Dia 4 de Outubro 2015
Fui votar. Quis ir de manhã. Quis
certificar-me que nenhum percalço se interporia entre a minha vontade e o acto
de cumprir este meu, em primeiro lugar, direito e o dever de quem não quer
depositar o futuro em mãos alheias. Todas as assembleias de voto por onde
passei tinham fila. E a minha também. Alegrei-me por isso e desejei que assim
permanecesse ao longo do dia e por todo o país. Desejei que este sinal tivesse
o poder de contrariar os vaticínios de profunda abstenção e as “sondagens” que mais
não fizeram que bombardear e confundir cabeças.

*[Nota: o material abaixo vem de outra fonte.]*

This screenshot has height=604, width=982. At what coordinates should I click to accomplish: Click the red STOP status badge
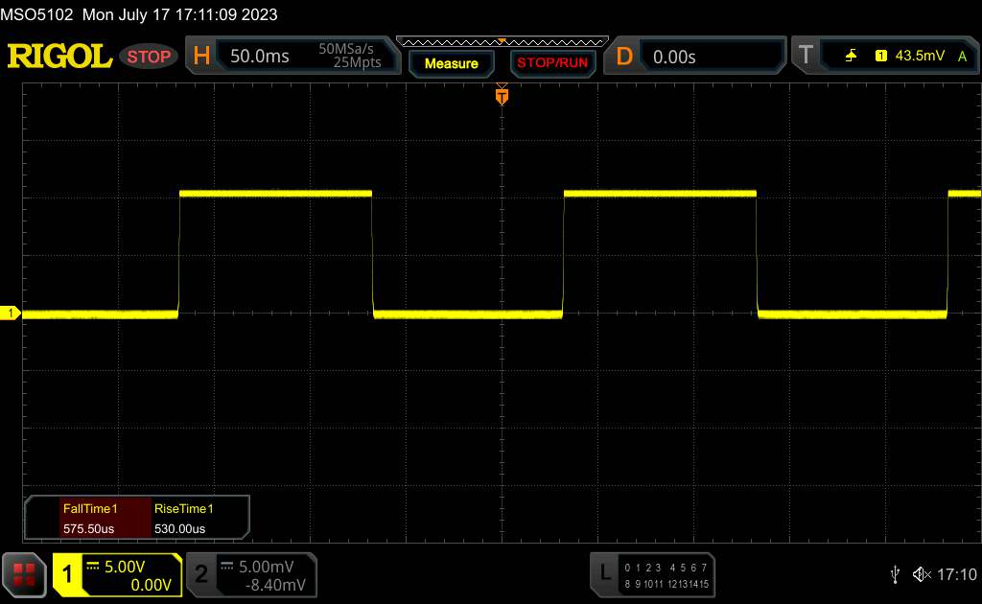pos(149,57)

Fiz o regresso a casa dando um
passeio pelo parque. Não, não era o da imagem que ilustra este texto. Mas podia
ser. A Natureza, em revolução silenciosa, a preparar-se para novos cenários. Árvores
a amarelecerem a roupagem, folhas que se desprendiam em descidas bamboleantes e a formarem camadas fofas de um castanho
acobreado que me atapetavam o caminho. Sentei-me um pouco a desfrutar da beleza
inteligente e sensível de mais um ciclo a cumprir-se na eterna Roda do Ano.
Quanta sabedoria guardada na Natureza!
Quando chega o momento, as
árvores começam a despir-se, a desnudar-se, a libertar-se do que já não lhes
serve. Sabem que para dar as boas-vindas ao renascer, para voltar a florir e a frutificar
é preciso dar novo húmus à terra e deixar que novas sementes germinem.

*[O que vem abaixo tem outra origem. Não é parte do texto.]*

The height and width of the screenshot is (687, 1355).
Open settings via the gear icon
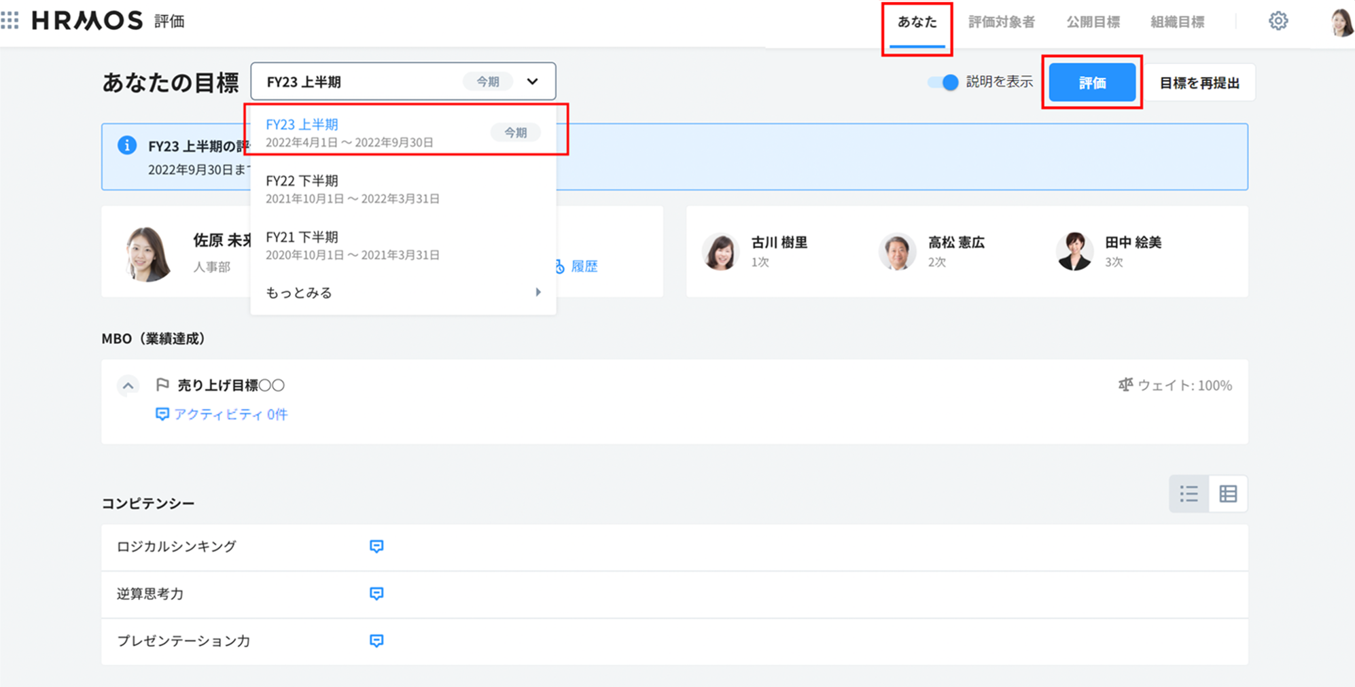coord(1278,21)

A cada ciclo inteiro há uma morte
e um renascimento. É assim a nossa vida também. Feita de começos, meios e fins.
E, às vezes, não queremos dar fim ao que já está estiolado e seco. Mas, para
que haja novos começos, é preciso largar rastros, é preciso saber deixar ir
embora as cascas velhas e sem vida.
Desejei, desejo que a metáfora do
parque se aplique hoje neste país que é o nosso, feito de tantas pessoas a
precisarem de esperança. De segurança. De dignidade.
Desejo essa revolução silenciosa,
feita nas urnas, que faça cair as folhas sem préstimo. Desejo que novas sementes
germinem um potencial de esperança. E de respeito.